Thanks again Janet. I'll watch it all day and add bleach as needed. I'll report back after this whole drain & shock business.
Anna
Thanks again Janet. I'll watch it all day and add bleach as needed. I'll report back after this whole drain & shock business.
Anna
Goodmorning,
Ok so we drained and diluted our pool all night Fri. and Sat. morning.
I added some bleach Sat. even though we were still draining/diluting just to keep anything from blooming.
I had to go to pool store to get reagents, so I had them test water;
FCL=5.0+
TCL=5.0+
PH=7.6
ALK=90
CAL=160 (way off my #'s)
CYA=40 (way off my #'s)
TDS=1500
COPPER=0
Heres my #'s that I took about an hour later;(4:30p.m.)
FCL=9
TCL=9
PH=7.6
ALK=80
CAL=250
CYA=70
Here are my 9 pm #'s (i didn't add any more bleach yet, i wanted to see if it would hold at 9ppm.);
FCL=6
TCL=6
PH=7.6
ALK=80
CAL=210
CYA=60-70(this is a hard test for me, my eyes suck)
Ok so the chlorine did'nt hold so I added 3.7 gallons, then i retested chloine at 9:45, it was at least 20ppm, i think closer to 25, but thats with alot of dilution from shotglass method.
Now here are this morning test results;
FCL=20(AT LEAST)![]()
TCL=20
PH=8
ALK=90
CAL=220
CYA=70(maybe 60, i suck at this test)![]()
Now then from all I've read I should go by my results over the pool stores, so I say cya=70. My chlorine held all night. So now do I just need to add muratic acid to bring my Ph down? Should I shoot for 7.4?
And since my cl stayed all night am i done shocking? I have to leave today so I won't be able to test or add anything between 11am and 7 pm.

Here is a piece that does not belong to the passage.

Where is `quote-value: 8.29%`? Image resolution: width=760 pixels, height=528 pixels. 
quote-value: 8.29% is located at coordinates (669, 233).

Thanks in advance for your help![]()
Anna
Your numbers have been relatively consistant. I would trust them over the pool store. I work in one and have seen very bad test results done in pool stores! You pH is fine at 7.6 but you really can't test pH accurately until your chlorine levels drop below about 10 ppm! If you chlorine held overnight I would let the levels drop and then retest. BYW, if you look on the lid of your taylor kit on the bottom of the chlorine test section it it will tell you how to dilute for testintg high chlorine levels....there are dilution markings right on the comparator for 1:1 and 1:4 dilutions. You don't need the shotglass!
Last edited by waterbear; 08-13-2006 at 12:47 PM.
Retired pool store and commercial pool maintenance guy.
Thanks for the quick responce. I'm glad I didn't just add acid without asking, this forum rocks!!! Wow, I can't believe I didn't read that on my Taylor box lid, I thought I've read everything like a hundred times. I'll test agian tonight, and I'm sure I'll be posting my numbers to make sure I'm OK.
Anna
Oh ya, should I leave my filter running untill my chloine level drops? Or should I let it run its normal cycle (8hrs per day) even though my CL is 20?
It is possible that having your pump run 24/7 until the chlorine level drops might help make the chlorine level drop a little faster due to better mixing (bringing higher chlorine levels closer to the surface where it can get broken down by sunlight more readily), but this might be a minor effect. So the real answer is, "I don't know", but having your pump on might help and it certainly won't hurt (except for a somewhat higher electric bill). Once your chlorine is down closer to normal levels, you can return your pump to normal hours.
The main way to bring your chlorine level down is to keep the pool exposed to sunlight as that will break down the chlorine faster than most anything else.
Richard
Last edited by chem geek; 08-13-2006 at 04:37 PM.